---------- Excerpted data ----------

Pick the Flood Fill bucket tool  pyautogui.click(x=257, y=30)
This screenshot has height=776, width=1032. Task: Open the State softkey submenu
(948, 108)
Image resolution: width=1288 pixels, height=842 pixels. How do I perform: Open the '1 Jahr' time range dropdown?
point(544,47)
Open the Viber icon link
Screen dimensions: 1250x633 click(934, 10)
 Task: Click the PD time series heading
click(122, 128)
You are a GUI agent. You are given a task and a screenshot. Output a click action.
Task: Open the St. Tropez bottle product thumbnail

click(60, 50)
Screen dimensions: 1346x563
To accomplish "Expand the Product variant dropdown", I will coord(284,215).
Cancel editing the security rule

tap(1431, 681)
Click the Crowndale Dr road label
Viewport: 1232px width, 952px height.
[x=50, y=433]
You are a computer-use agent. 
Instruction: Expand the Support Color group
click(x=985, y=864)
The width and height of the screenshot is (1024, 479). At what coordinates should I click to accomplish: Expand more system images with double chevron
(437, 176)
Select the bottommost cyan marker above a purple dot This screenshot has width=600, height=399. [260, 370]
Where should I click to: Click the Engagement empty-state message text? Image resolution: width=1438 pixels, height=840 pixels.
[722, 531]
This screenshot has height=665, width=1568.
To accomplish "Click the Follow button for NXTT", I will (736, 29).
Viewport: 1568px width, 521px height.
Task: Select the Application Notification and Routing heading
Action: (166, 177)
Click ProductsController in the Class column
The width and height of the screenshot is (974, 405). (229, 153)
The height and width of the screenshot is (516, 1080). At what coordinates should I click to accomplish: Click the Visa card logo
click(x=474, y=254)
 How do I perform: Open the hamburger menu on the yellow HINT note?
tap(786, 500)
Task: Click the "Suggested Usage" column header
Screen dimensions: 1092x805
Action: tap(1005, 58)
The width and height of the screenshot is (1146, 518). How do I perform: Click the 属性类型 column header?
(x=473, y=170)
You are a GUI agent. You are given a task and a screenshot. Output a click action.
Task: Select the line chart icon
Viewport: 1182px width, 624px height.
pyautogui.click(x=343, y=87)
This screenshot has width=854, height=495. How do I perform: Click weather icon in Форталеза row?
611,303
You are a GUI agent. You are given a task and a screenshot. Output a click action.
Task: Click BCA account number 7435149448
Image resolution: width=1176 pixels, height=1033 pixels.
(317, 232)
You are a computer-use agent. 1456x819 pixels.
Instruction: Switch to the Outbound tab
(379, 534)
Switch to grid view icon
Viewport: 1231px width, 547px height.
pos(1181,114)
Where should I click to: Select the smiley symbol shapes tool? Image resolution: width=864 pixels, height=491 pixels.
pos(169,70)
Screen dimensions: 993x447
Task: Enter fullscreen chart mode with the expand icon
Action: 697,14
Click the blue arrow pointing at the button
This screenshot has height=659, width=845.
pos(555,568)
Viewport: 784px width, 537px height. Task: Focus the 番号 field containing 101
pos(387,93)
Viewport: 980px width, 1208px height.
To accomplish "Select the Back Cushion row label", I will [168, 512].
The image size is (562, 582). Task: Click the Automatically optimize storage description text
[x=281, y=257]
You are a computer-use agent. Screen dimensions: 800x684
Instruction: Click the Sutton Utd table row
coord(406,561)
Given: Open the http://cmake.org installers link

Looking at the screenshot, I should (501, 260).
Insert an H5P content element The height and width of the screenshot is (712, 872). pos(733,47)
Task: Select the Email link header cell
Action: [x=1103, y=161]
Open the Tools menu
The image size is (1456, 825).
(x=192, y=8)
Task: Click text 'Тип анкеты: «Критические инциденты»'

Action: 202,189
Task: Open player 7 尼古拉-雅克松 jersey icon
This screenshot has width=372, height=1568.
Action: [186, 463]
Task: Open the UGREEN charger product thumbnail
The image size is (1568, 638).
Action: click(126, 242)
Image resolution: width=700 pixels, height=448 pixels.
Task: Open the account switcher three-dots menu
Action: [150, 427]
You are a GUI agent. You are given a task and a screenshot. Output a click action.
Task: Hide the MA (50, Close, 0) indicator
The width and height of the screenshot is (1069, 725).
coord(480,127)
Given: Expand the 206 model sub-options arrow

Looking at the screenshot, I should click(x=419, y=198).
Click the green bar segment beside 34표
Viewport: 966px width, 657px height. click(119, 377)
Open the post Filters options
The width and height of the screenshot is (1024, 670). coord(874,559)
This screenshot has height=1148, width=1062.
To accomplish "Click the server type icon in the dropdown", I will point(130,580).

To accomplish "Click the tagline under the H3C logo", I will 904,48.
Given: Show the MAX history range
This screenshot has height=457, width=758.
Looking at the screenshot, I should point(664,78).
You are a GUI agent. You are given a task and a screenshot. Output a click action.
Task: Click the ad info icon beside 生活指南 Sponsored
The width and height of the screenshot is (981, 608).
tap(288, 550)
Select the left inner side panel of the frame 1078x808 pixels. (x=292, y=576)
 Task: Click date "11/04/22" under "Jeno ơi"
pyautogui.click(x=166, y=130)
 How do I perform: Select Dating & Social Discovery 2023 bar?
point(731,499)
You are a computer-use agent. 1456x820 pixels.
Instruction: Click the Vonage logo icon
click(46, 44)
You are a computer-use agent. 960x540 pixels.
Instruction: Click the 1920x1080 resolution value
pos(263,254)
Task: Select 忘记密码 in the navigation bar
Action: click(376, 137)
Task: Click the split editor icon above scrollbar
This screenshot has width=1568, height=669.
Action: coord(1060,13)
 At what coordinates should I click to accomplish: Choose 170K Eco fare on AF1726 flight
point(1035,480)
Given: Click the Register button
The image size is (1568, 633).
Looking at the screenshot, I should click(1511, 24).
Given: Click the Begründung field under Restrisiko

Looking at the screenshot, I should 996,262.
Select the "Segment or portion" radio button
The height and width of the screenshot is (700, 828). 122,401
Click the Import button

----------

• _Exercise_
Please report the number of lines in the data that include "above", with no other words.

• _Output of the exercise_
2